Rockin' Pretty (DS) review

"Rhythm games are defined by their music and mechanics. Rockin' Pretty misses on the first count by featuring instrumental-only pop tunes. Without vocals, the whole experience should have been be very forgettable. That is, if RP hadn't nailed the second requirement. The gameplay here is ingenious."

Rockin' Pretty was made to be ignored. It features a quartet of generic anime teenyboppers churning out vacuous pop tunes. Your task is to lead their band, Starlight, to stardom by conquering every stage of the titular talent competition, dressing them up in a limited array of outfits and accessories along the way. The ultimate reward for winning is actually a 'studio' where the group can be dressed, posed and photographed for time immemorial. Something strange happened during this quest for fifteen minutes of fame, though. RP's brand of rhythm gameplay really rocks.

Two qualities stand out. First, each instrument plays in a different way, offering its own unique challenge. Second, the main idea behind the mechanisms is misdirection; success depends as much on spatial perception as rhythmic instincts.

Take red-head Mai's lead guitar. It has only three different-colored frets lined up horizontally, and there's a track of notes running in parallel both above and below. As the beats enter, you must match the color of the beat with the same colored fret. Because the pickups are staggered, though, the order the notes enter is not necessarily the order in which they should be played.
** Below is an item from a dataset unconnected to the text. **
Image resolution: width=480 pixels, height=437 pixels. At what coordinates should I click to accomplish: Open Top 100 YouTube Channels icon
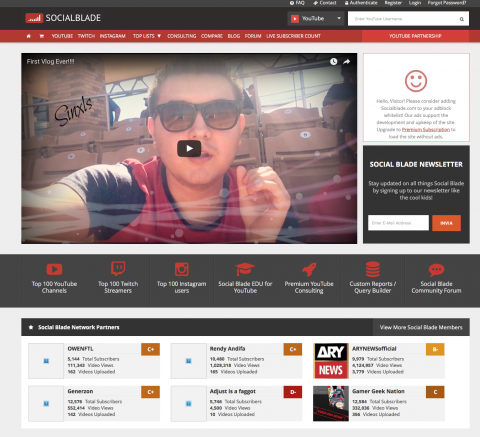[54, 269]
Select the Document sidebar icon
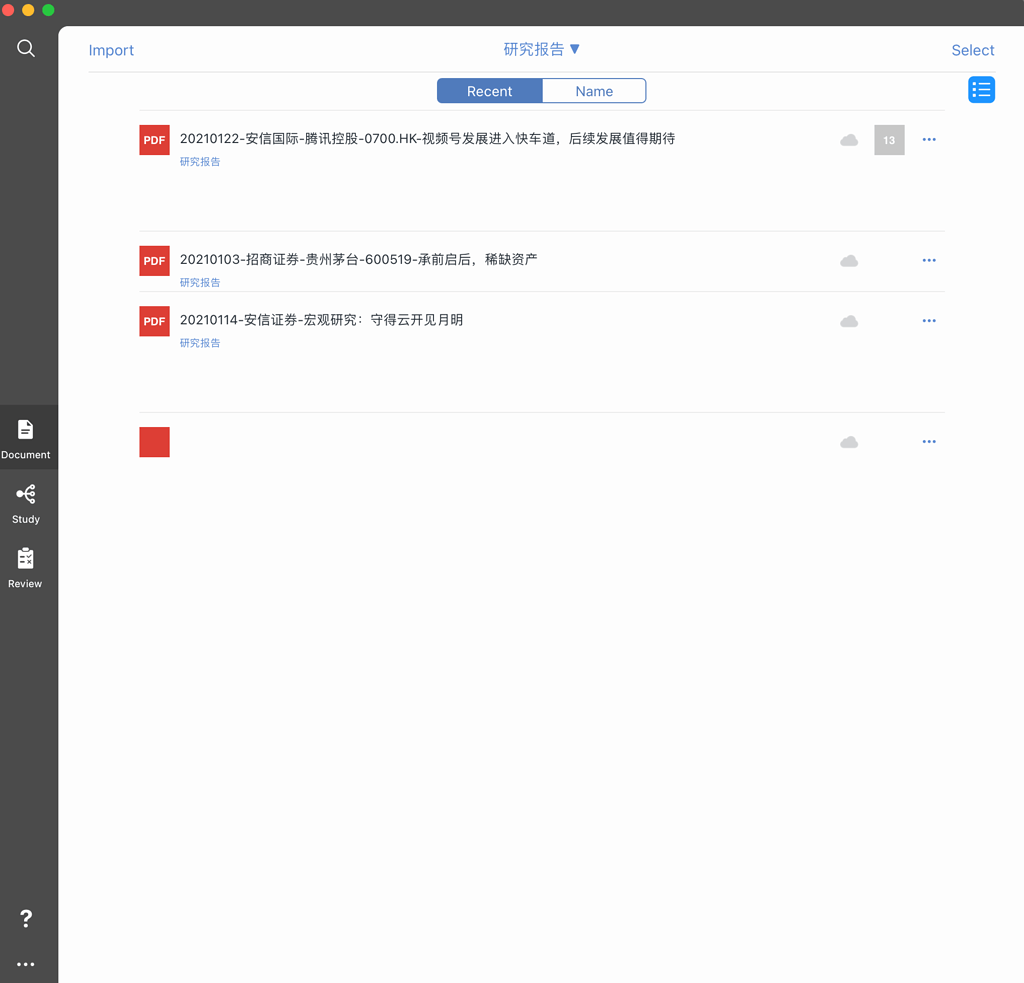This screenshot has width=1024, height=983. (26, 438)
It requires more of a thought process than a typical rhythm game.

Spunky Kara's bass parts work with similar principles, except the bass has four frets, only one beat line, and some notes require a special stylus flick to register. Fortunately, the refined Mio's keyboard setup is completely different. Her five keys sit in the middle of the screen, then thin lines creep in from the top and bottom; you tap the key the moment the two lines meet at the ivories. As the melody gets more complicated, it becomes a symphony of lines to track. You'll even have to glissando across the entire range.
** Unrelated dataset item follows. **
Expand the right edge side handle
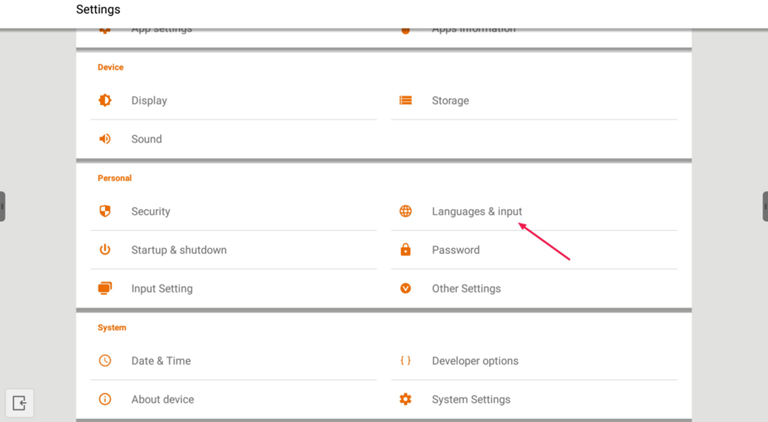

By far, though, mischievous Reena's drums are the most fun. Here, four drum heads are equally spaced along a semicircle at the bottom of the screen. The notes feed in from the different ends of the trail. Like the guitar, these must be played when they reach the matching-colored drum. The beats for the left two drums enter from the right, and those for the right enter from the left. Not only must you estimate the sequence these beats will reach their destination, but you have to do it while the notes overlap as they travel in opposite directions.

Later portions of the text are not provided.